Held Close

I held her close, swaying and twirling as her wails filled the small room. Her tears had been flowing all day, to peak at just the hour they would: six o'clock, nearly bedtime. 

We danced to the music that sounded steadily above the cries. I held her closer, I whispered and kissed. "I love you, my little one." Since I was almost in tears myself, all I could do was pray--"God, teach me something right now." 

And then my own misty eyes sprang forth as He quickly showed me that this was also Him and me: held close, swaying, crying, whispering love. How many times this has been you, LeAnna! And how I delighted in these moments to hold you close, speaking my love into your ear. You didn't know it because you were distracted by your cries, but I was there. We danced, we twirled, song filled the room. 

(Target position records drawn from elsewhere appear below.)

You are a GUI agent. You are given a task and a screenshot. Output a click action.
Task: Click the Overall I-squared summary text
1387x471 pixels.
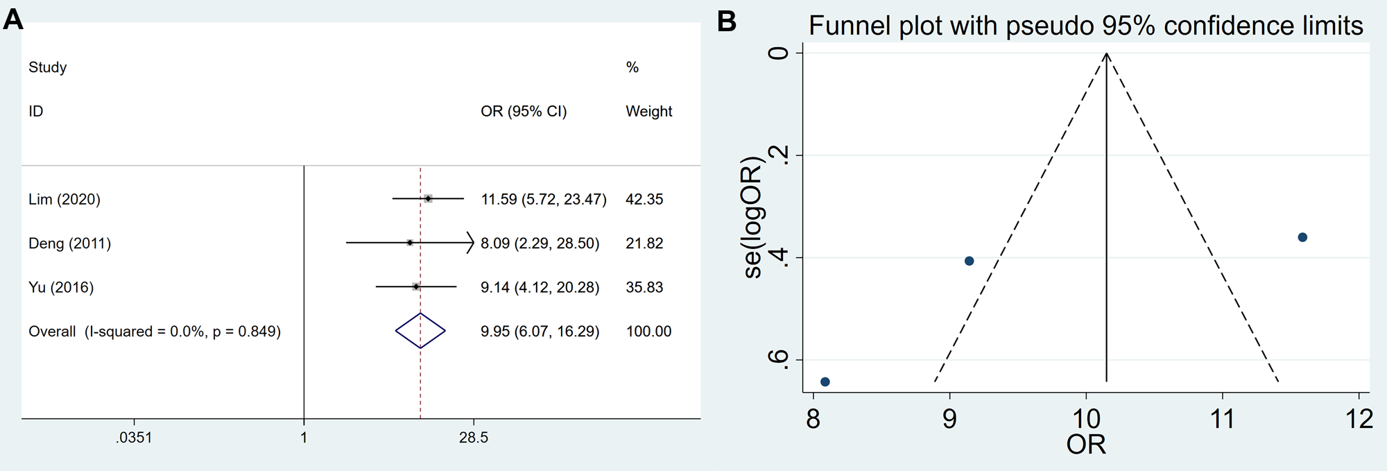tap(155, 332)
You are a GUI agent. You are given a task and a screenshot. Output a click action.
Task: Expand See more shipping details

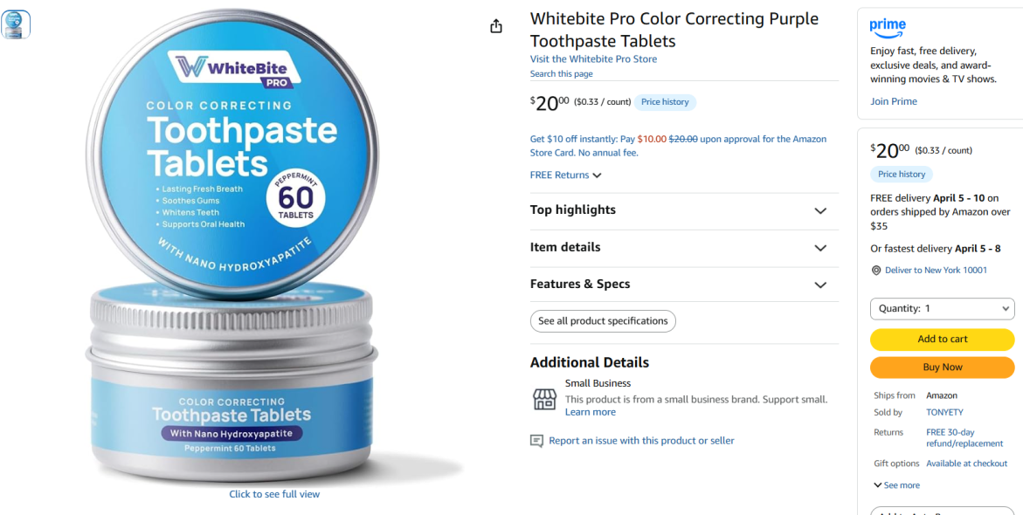coord(896,485)
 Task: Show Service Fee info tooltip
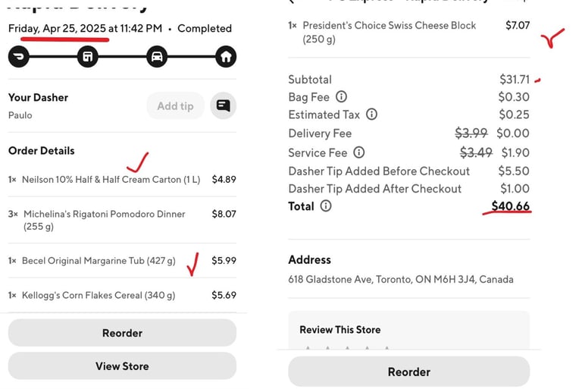coord(359,152)
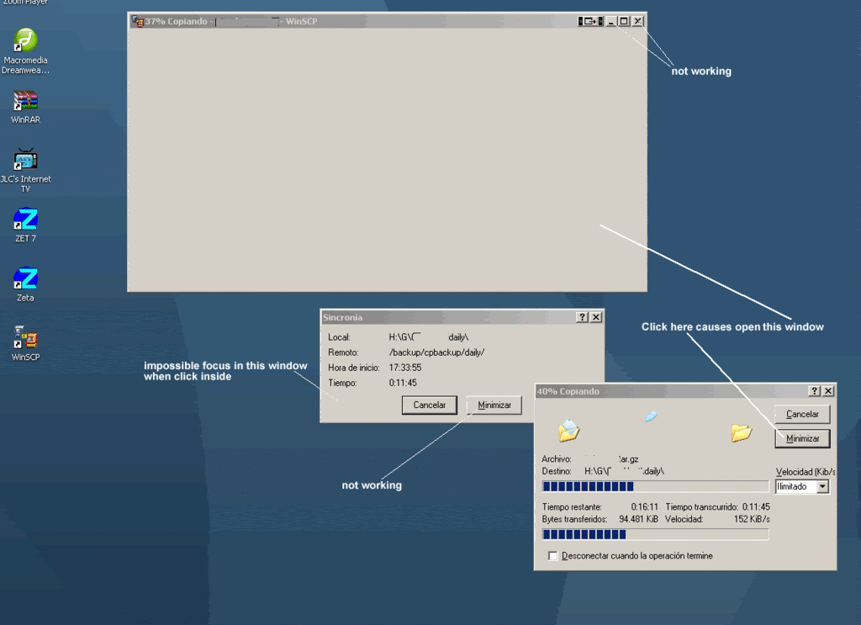861x625 pixels.
Task: Click the arrow button in WinSCP title bar
Action: (591, 21)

I knew exactly what days and times I had been the one wailing in the past; I knew exactly why the Lord revealed His heart to me in that present moment--I had started to believe He'd left me. In those dark days, I thought I was crying to myself, crying to a wall, never heard. That was months ago now, and in His sovereign way, He waited to show me that He had been there all along. 

Liliah's cries grew louder. I spoke to myself, "She is just a child; she doesn't yet know that she is perfectly safe and cherished." And love overwhelmed my own fatigue: this is also me, I am held close though yet I don't always see it.